Thankfully, the advancement of political ideas didn’t end with Hobbes and John Locke picked up the torch of liberty with a more positive mission. It was Locke, in providing the ideas behind the Glorious Revolution in England, a model for the American Revolution a century later, who asserted it was not just a right, but an obligation for individuals to work together to improve the way that they were governed. Since that time, the Anglo-American political tradition has been to find the best possible way to govern ourselves in the most effective manner available. Granted, just as many of the men who contributed to this development, often flawed in execution, but were noble in intention.   

You can’t have your cake and eat it too which is why the preamble of the Constitution sets out the recognition that, “In Order to form a more perfect Union.” we must work out our differences through an electoral system with checks and balances, division of powers through the branches of government and the freedom of choice of the individual citizen/voter. For example, before the Constitution was even ratified, it had already been widely agreed that ten new amendments, the Bill of Rights, would be added. 

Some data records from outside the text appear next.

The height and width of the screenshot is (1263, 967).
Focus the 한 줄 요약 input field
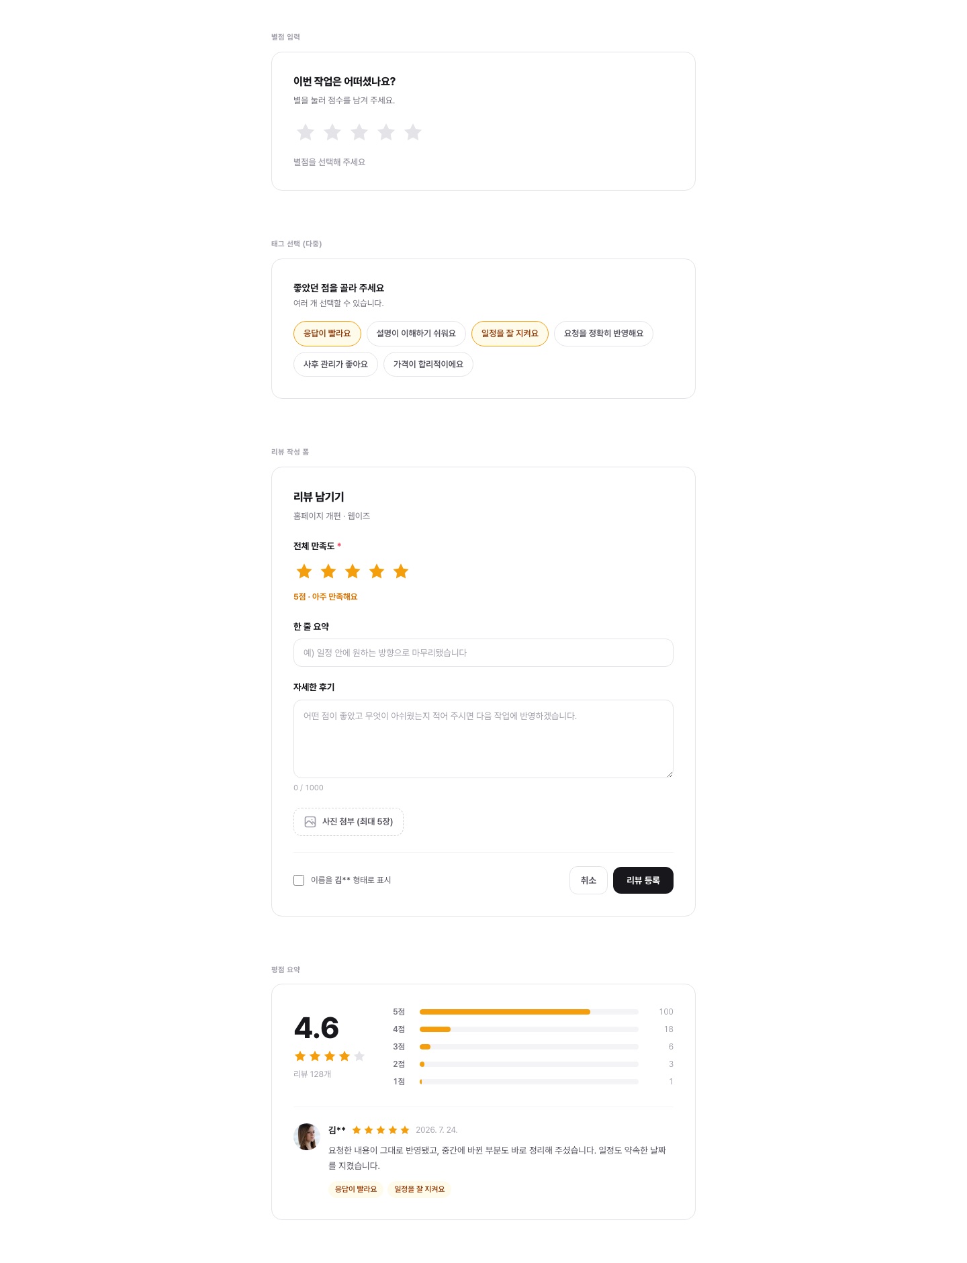pyautogui.click(x=484, y=653)
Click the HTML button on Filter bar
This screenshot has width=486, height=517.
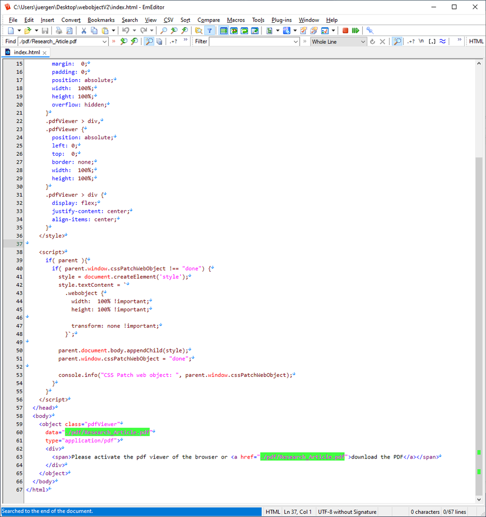click(x=476, y=41)
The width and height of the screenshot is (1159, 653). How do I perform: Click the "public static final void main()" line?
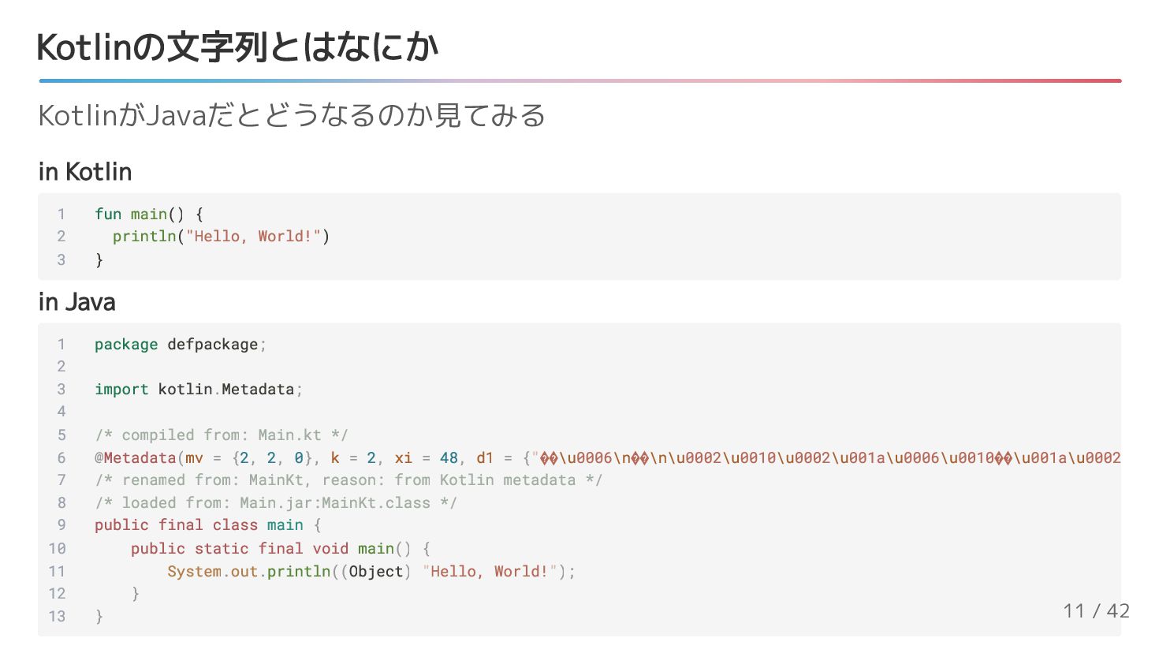[x=281, y=549]
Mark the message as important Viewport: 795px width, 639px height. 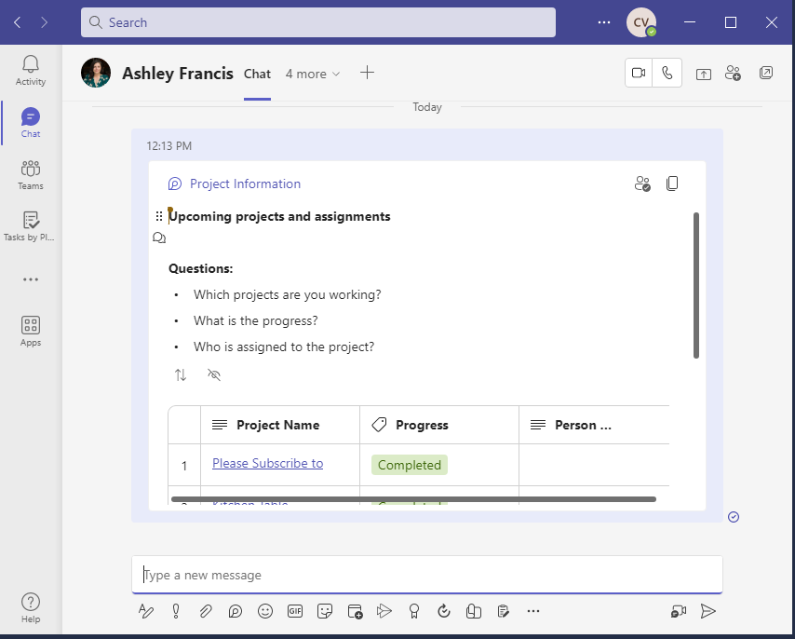coord(176,611)
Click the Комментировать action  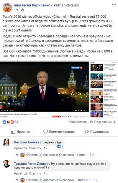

I suppose if I believed as John Darash, one of the leaders of the National Liberty Alliance, does, that the United States was on the edge of imminent demise, that all diseases can be cured through natural homeopathic remedies, and that the world is controlled by a few, select wealthy families, than I would be more pre-disposed to a radical re-writing of our entire social contract. However, since the leaders of this radical movement can offer no evidence of such things, and appeal purely to a vague assumption that all of these assertions are “proven facts”, I have no choice but to stand with John Locke, the Framers of the Constitution and most of the other Founding Fathers in asserting that the case has not been made for such a revolutionary proposed course of action. 

We must keep in mind that one of the reasons the American Revolution was such a success and the French Revolution a dismal failure, was that Americans had been largely ruling themselves for more than a century when the brave Sons of Liberty began to push for the formalization of self-rule. In fact, it was 1619 when the first elected body in America began the long journey of collecting the experiences to effective self-rule, as a practical matter of survival, not an abstract one of ‘rights’. To push for such a radical departure from the system the Framers established and the changes and adaptations that have evolved to that system over time, is to repeat the mistake of the radicals of the French Revolution, the Communist revolutions of the 20th century and to make a mockery of one of the core values that the Framers and even the National Liberty Alliance claims to espouse, that of real world experience and change through adaptation and adjustment over time. That is actually one of the core principles of Common Law.  

The bottom-line is that the National Liberty Alliance is very far from making a cogent argument that their Common Law Jury system, animated by the appeal to abstract and non-universal principles would even work, let alone be superior to our current system. That still leaves us with the pressing need to reform our current political system, so let the debate continue, unabated."